Event rates in the different CD4 cell strata are shown in Table 1. At CD4 cell counts of less than 50 cells/mm3, the event rate is actually higher while on treatment than during the treatment interruption, although this is not statistically significant. This probably reflects a selection bias, whereby of those with very low CD4 cell counts, only those without clinical events may risk stopping treatment. At higher CD4 cell counts, the event rate is higher in those taking a treatment interruption, and this is statistically significant for CD4 cell counts greater than 200 cells/mm3.
In line with findings from other studies [4,5], our results suggest that those at most risk of a large CD4 cell loss are those who currently have high CD4 cell counts but previously had much lower nadir values before starting treatment. These results may suggest some irreversible loss of immune function in those starting treatment at very low CD4 cell counts, and may thus have important implications for patients who choose to delay therapy to a late stage, or those who present late for treatment.
We have found an increase in the rates of clinical and AIDS events during treatment interruption.
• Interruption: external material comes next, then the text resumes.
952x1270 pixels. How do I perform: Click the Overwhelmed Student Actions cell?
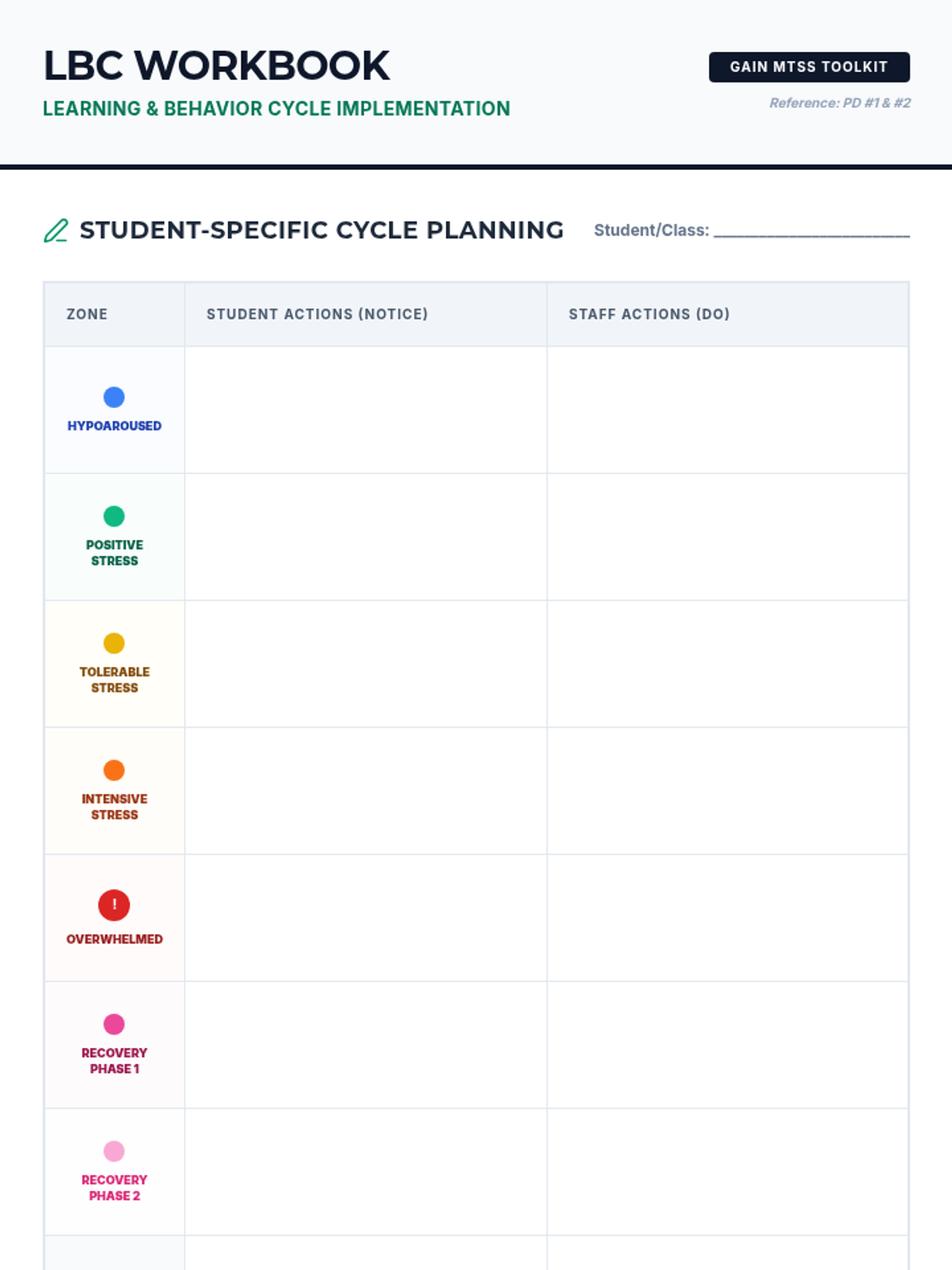coord(366,918)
As clinical/AIDS events are far more pertinent to patients than CD4 cell loss, these results are important. Our results suggest that treatment interruptions are independently associated with an increased risk of clinical events regardless of the CD4 cell loss, as the difference in risk is apparent in most CD4 cell strata. A finer stratification of CD4 cell counts is desirable, but with the sample size in this study, we were unable to do this. Larger studies that consider this issue are needed.
We have demonstrated that immunological changes seen en en in individuals during treatment interruption do indeed translate into clinical deterioration. The CD4 cell loss is greatest in those individuals with a history of advanced clinical disease or low nadir CD4 cell counts. We would urge caution in such individuals if treatment interruption is considered, and close monitoring during this time is essential to ensure that the risk of disease progression is minimized.